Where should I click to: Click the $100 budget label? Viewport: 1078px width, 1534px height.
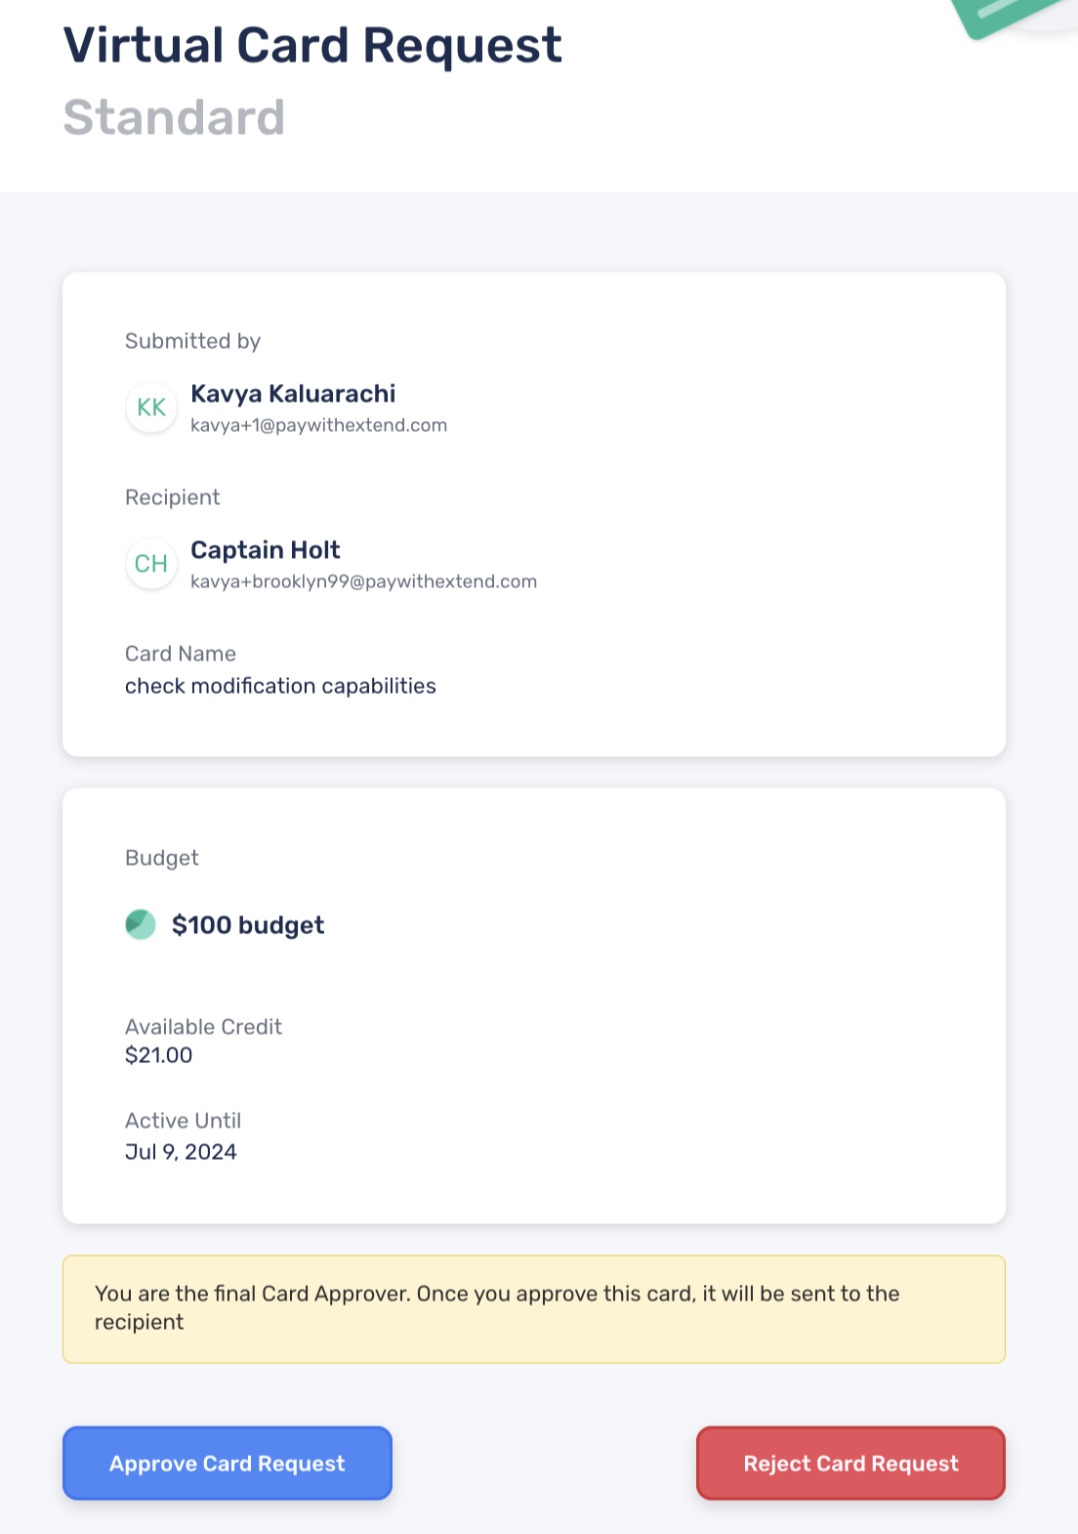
=-=-=-=-=
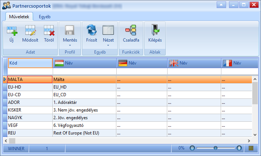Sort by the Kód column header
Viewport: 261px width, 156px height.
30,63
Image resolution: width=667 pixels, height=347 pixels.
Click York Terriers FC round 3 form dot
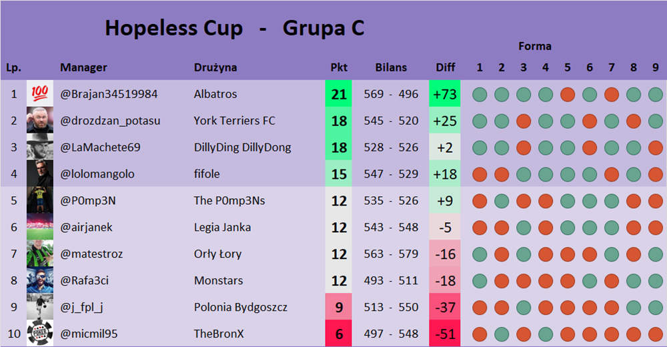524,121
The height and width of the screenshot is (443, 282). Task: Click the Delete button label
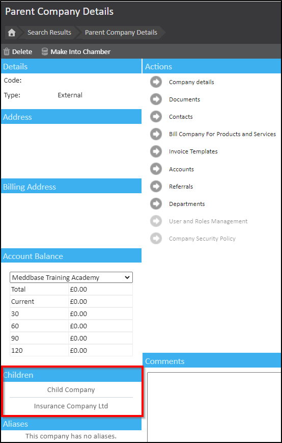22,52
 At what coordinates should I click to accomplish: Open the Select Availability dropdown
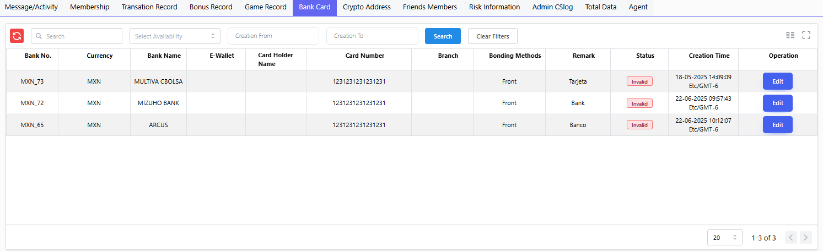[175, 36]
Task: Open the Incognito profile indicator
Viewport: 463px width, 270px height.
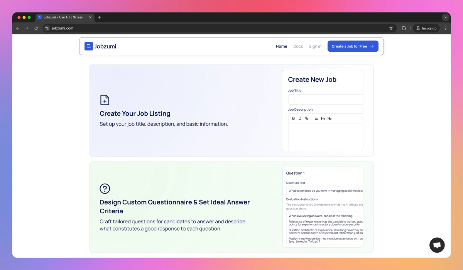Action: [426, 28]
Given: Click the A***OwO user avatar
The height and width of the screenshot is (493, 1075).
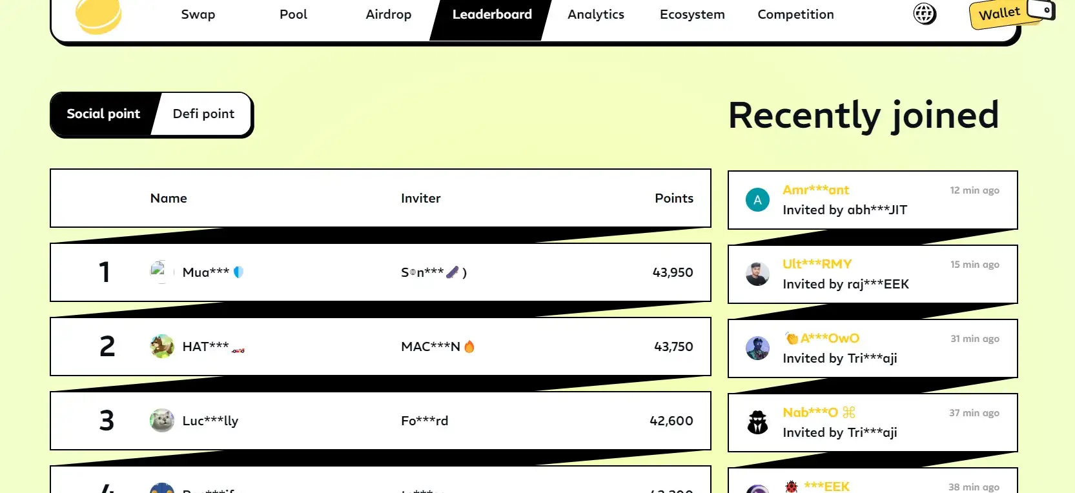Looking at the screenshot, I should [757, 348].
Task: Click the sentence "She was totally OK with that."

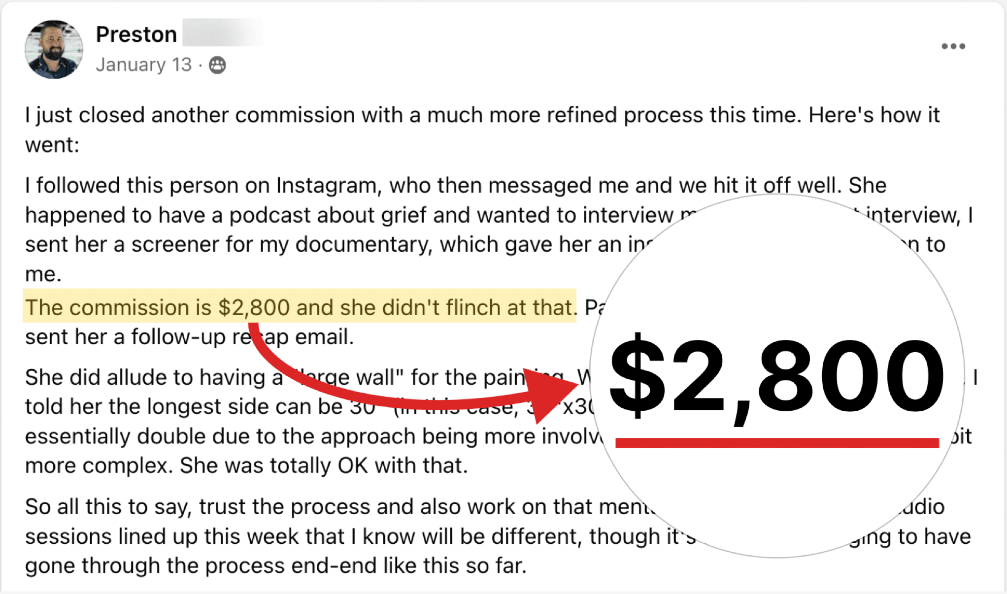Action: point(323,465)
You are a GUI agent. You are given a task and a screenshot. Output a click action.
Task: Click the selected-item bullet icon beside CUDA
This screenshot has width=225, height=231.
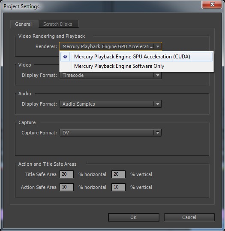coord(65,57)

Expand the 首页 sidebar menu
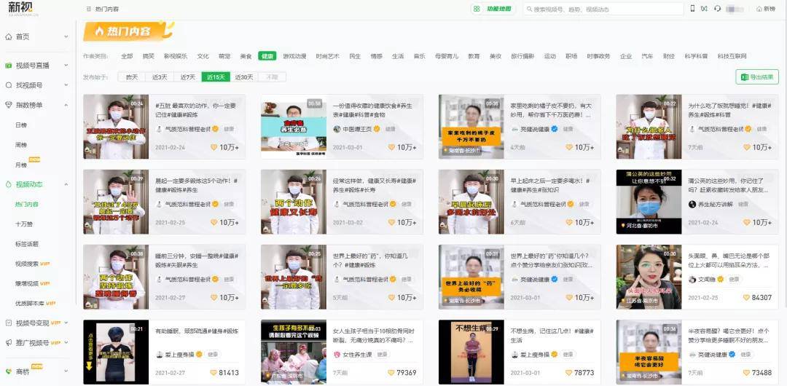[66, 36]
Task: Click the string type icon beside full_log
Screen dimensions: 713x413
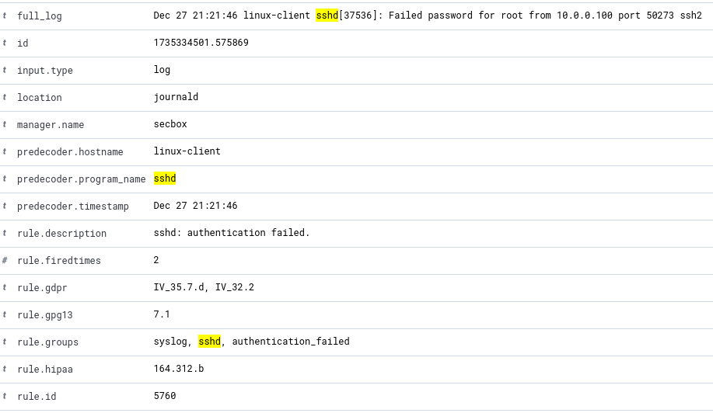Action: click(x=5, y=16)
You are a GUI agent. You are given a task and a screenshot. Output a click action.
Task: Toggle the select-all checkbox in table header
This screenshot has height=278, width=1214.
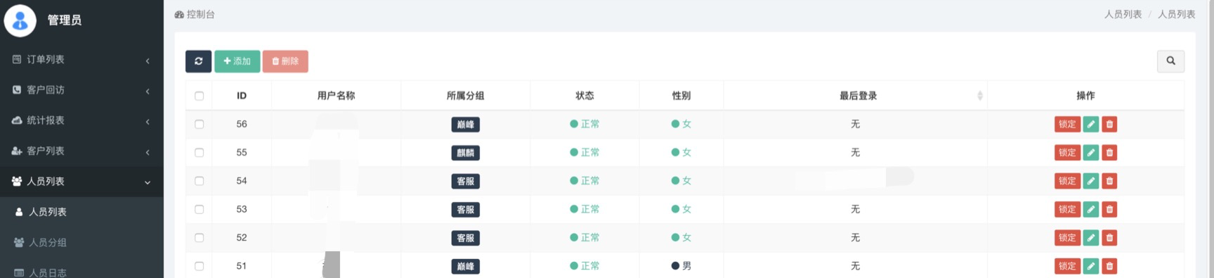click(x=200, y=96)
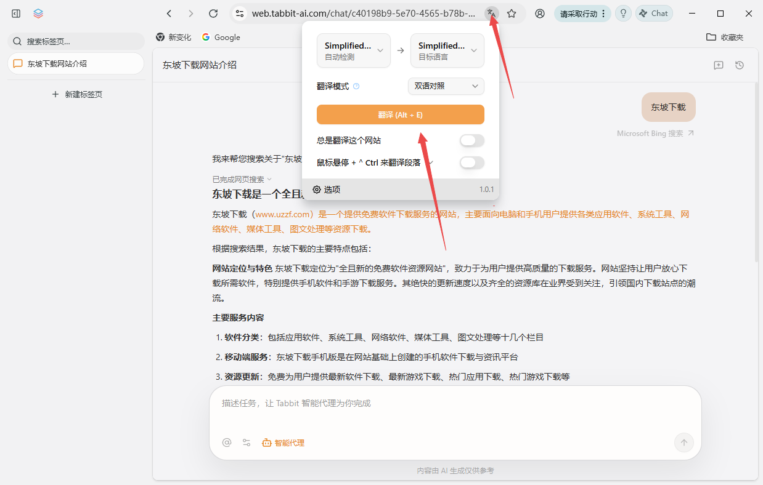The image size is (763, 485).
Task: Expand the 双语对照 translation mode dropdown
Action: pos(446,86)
=-=-=-=-=
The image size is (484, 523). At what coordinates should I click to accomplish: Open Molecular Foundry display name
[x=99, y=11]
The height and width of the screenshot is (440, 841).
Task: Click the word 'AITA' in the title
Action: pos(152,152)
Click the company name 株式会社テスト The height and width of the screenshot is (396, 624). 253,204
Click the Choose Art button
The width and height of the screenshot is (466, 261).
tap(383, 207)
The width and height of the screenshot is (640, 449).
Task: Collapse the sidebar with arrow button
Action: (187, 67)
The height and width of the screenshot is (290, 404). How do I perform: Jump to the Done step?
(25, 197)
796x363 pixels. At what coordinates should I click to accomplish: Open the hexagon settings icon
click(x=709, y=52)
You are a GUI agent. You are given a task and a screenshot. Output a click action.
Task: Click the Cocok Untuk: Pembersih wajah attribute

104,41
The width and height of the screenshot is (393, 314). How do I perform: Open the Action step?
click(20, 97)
=-=-=-=-=
■ Activity ■
Working from the entries above, return all lines that contain "beside".

■ Answer for this exercise ■
Task: Click the selected-item bullet icon beside CUDA
Task: Click the string type icon beside full_log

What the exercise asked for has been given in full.